Ce jeudi 8 juin avait lieu des élections législatives anticipées au Royaume-Uni. Theresa May souhaitait ces élections pour renforcer sa majorité dans le cadre des négociations du Brexit mais tout ne s’est pas passé comme prévu…
Si le parti conservateur arrive en tête des votes, les résultats sont pourtant loin d’être satisfaisants pour le parti de la Première ministre. Avec 318 sièges, contre 261 pour le Labour, les Tories perdent 12 sièges et leur majorité absolue. Ces résultats font suite à une campagne désastreuse des conservateurs où Theresa May a multiplié les maladresses comme par exemple son revirement suite à la révélation de sa Dementia Tax portant sur les soins de santé des personnes âgées ou son refus de participer à un débat télévisé avec les autres présidents de partis.
A contrario, Jeremy Corbyn a mené une très bonne campagne basée sur des propositions solides et populaires: nationaliser les chemins de fer (mais aussi la poste et l’eau), réinvestir dans les soins de santé et l’éducation, interdire l’extraction de gaz de schiste, augmenter les salaires des fonctionnaires et le salaire minimum dans le secteur privé, remettre en question l’OTAN… Son slogan: «For the many not the few» traduisait clairement cette volonté de rompre avec la logique néolibérale qu’incarne le parti conservateur mais aussi la vieille garde blairiste du Parti travailliste. Incarnant l’aile gauche de son parti, le député d’Islington-Nord connaît un véritable succès auprès des jeunes à l’instar de Bernie Sanders aux Etats-Unis ou Jean-Luc Mélenchon en France. Selon l’agence Sky Data, 63% des votants ayant entre 18 et 34 ans auraient préféré le Labour aux Tories.

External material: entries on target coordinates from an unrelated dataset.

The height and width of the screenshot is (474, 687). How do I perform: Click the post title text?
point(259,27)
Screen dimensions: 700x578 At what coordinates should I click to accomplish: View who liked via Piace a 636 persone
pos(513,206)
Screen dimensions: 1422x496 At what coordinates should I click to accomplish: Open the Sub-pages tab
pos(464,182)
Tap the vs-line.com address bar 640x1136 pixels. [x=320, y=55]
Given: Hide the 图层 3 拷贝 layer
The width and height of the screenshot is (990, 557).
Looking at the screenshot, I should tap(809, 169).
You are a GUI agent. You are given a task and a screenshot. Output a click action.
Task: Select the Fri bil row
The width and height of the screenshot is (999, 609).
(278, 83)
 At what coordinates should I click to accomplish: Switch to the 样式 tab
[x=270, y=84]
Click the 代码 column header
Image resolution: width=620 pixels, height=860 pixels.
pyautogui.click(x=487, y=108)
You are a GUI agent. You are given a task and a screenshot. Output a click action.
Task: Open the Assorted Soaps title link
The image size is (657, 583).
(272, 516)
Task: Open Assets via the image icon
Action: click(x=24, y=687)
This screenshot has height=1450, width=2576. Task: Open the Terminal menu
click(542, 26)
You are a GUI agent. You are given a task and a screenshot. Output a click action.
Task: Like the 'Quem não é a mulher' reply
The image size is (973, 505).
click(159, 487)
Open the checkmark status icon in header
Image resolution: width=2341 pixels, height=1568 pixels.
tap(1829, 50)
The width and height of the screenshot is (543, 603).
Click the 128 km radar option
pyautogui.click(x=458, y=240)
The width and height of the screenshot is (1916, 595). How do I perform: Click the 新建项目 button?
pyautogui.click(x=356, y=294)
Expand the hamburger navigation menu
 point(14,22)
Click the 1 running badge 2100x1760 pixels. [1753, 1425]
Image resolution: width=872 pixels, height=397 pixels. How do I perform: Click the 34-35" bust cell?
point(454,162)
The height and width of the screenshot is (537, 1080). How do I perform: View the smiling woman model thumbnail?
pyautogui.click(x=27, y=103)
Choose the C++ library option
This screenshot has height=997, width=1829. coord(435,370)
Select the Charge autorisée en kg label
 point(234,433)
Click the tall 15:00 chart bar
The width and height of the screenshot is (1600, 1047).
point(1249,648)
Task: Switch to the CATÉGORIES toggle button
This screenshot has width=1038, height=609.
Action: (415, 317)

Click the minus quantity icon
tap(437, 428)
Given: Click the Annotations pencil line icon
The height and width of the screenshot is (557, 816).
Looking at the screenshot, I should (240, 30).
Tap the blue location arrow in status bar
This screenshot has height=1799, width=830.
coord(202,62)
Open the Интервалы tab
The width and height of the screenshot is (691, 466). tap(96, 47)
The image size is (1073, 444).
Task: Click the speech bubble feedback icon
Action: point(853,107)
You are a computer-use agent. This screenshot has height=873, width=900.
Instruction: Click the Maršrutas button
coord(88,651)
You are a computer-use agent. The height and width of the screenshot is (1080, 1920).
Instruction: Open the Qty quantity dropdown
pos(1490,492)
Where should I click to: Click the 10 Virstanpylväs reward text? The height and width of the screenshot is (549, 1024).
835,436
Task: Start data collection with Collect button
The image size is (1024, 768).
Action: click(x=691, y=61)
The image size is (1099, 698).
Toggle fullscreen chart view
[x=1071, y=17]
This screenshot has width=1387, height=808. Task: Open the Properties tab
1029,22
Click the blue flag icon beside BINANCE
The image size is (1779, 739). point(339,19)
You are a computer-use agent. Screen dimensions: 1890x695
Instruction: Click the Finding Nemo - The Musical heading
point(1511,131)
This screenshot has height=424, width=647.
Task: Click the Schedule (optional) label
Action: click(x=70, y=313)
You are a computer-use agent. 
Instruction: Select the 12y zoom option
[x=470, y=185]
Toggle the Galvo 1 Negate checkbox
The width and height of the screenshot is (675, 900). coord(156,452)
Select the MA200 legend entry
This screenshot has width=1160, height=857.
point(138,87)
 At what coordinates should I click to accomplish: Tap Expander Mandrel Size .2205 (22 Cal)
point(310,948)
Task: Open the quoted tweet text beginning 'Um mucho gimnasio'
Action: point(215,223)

Outre l’échec de la stratégie électoraliste qu’a tenté de mener Theresa May, cette élection révèle une tendance de fond visible dans plusieurs pays européens. Le néolibéralisme est de plus en plus contesté et de manière plus significative encore par la jeunesse européenne. En juin 2016, plus de 31% des Espagnols de 18-24 ans et plus de 35% des 25-34 ans ont voté pour Podemos, contre 15% en moyenne pour les autres formations politiques dans cette catégorie d’âge. A la présidentielle française, c’est Jean-Luc Mélenchon qui trônait en haut du podium chez les 18-24 ans avec 30% devant Marine Le Pen (21 %) et Emmanuel Macron (18 %).
Présenté par les libéraux comme un des modèles à suivre en terme de flexibilisation de l’emploi, le pays du tristement célèbre TINA (There is no alternative) de Margaret Thatcher est aujourd’hui ébranlé. Le succès croissant de Jeremy Corbyn démontre que la crédibilité de la gauche se construit sur base d’une véritable alternative plutôt que sur une version édulcorée des programmes de libéralisation et d’austérité. Par ailleurs, cette alternative génère de l’optimisme et de l’engagement comme en témoignent de nombreux commentaires sur les réseaux sociaux et les 100.000 nouvelles inscriptions au parti depuis le début de l’année.
Plus affaiblie qu’avant la campagne, la Première ministre a renoncé à démissionner contrairement à ce qu’elle avait posté sur facebook en cas de perte de sa majorité. Elle a annoncé la formation d’un nouveau gouvernement et compte pour ce faire sur le soutien du parti unioniste nord-irlandais (DUP) qui a engrangé 10 sièges au Parlement. Une telle alliance lui permettrait certes d’atteindre une courte majorité mais pas de masquer la fragilité de son futur gouvernement et d’un modèle économique dépassé et décrié.